Trata-se de um ato administrativo que pode incidir sobre o uso de bens imóveis ou móveis, o que inclui, entre outros, “os estabelecimentos hospitalares detidos por entidades privadas”, como é o caso. Este ato deve ser precedido de uma Resolução do Conselho de Ministros e depois de uma Portaria do membro do Governo responsável pela área em questão.

“Esta portaria estabelece todos os elementos essenciais da requisição, como sejam, a identificação dos bens, o tempo previsível do seu uso e o montante mínimo da indemnização a ser liquidada aos particulares”, explica o mesmo advogado. Por regra, a requisição não deve exceder o prazo de um ano.

Se estiver em causa uma requisição civil, tout court, prevista no decreto-lei 637/74, é a título excecional, mas sem que seja preciso vigorar um estado de emergência, como o que agora vivemos, portanto, “é um diploma que se pode aplicar num plano de normalidade, permite que sejam requisitados serviços e/ou pessoas, ou ainda imposta a cedência de bens móveis. Trata-se de um diploma muito relevante e que tem sido utilizado, sobretudo, em casos de violação ou de iminência de violação de serviços mínimos no contexto de greves. Sucedeu, recentemente, com a requisição civil de enfermeiros e de motoristas de matérias perigosas (em 2019)”, diz o mesmo advogado.

Há ainda outra possibilidade, “e que me parece a mais adequada no contexto do caso concreto: a aplicação da Lei de Bases da Saúde, pois, a Base 34 (desta Lei) permite à Ministra da Saúde requisitar profissionais de saúde e estabelecimentos de saúde do setor privado e do setor social”.

A contrapartida devida

“A solução de o Estado recorrer à celebração de acordos com hospitais privados implicará o pagamento pelo Estado da contrapartida financeira que for estipulada pelas partes, no acordo celebrado”; explica o advogado da Serra Lopes, Cortes Martins, Diogo Nogueira Gaspar.

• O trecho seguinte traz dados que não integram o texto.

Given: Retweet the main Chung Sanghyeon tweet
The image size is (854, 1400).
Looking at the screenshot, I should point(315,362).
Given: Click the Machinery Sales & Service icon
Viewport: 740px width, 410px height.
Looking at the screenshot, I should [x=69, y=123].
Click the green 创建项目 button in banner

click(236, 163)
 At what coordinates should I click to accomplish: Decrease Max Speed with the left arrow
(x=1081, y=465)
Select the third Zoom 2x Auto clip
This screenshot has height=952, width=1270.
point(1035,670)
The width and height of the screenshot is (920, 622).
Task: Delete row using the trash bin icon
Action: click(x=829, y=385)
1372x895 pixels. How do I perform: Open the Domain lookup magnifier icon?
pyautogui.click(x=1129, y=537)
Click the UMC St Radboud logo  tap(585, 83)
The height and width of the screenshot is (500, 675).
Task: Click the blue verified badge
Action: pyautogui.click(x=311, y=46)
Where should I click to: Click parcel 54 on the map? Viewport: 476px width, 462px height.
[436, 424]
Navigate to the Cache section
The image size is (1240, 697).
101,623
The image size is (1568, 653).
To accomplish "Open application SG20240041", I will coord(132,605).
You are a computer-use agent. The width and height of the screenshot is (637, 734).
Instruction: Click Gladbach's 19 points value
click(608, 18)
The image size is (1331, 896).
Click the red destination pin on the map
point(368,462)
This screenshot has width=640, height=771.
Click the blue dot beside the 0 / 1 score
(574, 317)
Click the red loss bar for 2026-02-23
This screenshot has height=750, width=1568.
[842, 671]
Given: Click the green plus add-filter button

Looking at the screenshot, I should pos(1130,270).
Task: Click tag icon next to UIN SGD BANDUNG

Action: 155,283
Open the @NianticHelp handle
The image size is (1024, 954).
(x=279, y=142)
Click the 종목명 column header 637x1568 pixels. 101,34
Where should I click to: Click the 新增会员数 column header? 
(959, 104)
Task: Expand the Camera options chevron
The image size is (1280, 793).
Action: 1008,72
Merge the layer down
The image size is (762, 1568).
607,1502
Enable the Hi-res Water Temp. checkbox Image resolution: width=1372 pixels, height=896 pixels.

“A hipótese de recorrer à requisição civil contempla também implicações financeiras para o Estado. Relativamente aos profissionais de saúde ser-lhes-á devido o vencimento ou salário decorrente do respetivo contrato de trabalho (artigo 9.º, n.º 1, do Decreto-Lei 637/74, de 20 de novembro), cujo pagamento será suportado pelo Estado”, concluiu.

Em caso de o médico contrair, no exercício da sua atividade, Covid-19, o enquadramento é o mesmo quer o médico preste a sua atividade normalmente, ao serviço da sua entidade empregadora, ou no contexto de uma requisição civil.

“No caso de um médico contrair Covid-19 no exercício das suas funções (quer com contrato de trabalho em funções públicas, que com contrato individual de trabalho nos termos do Código de Trabalho, quer seja trabalhador independente), considera-se perante uma doença profissional, estando, inclusivamente dispensado de fazer prova de que a doença Covid-19 é uma consequência direta da atividade exercida, tendo direito a um subsídio de doença profissional no valor de 100% da remuneração de referência, suportado pela Segurança Social, pago desde o primeiro dia”, explica o mesmo advogado.

Assim sendo, “o Governo tem ao seu dispor vários mecanismos legais para mobilizar profissionais de saúde e estabelecimentos de saúde privados ou do setor social a fim de combater os efeitos desta pandemia”, explica Pedro Melo, sócio da Miranda Advogados. “Naturalmente, deverá fazê-lo de forma proporcionada, ou seja, na exata medida do necessário, e pagar uma compensação aos privados que fiquem sujeitos a este tipo de determinação unilateral da parte do Estado“. Mas parece-me “francamente preferível que seja celebrado um acordo ou vários acordos com o setor privado e, se assim for, os valores a pagar serão os valores que forem convencionados entre as partes”.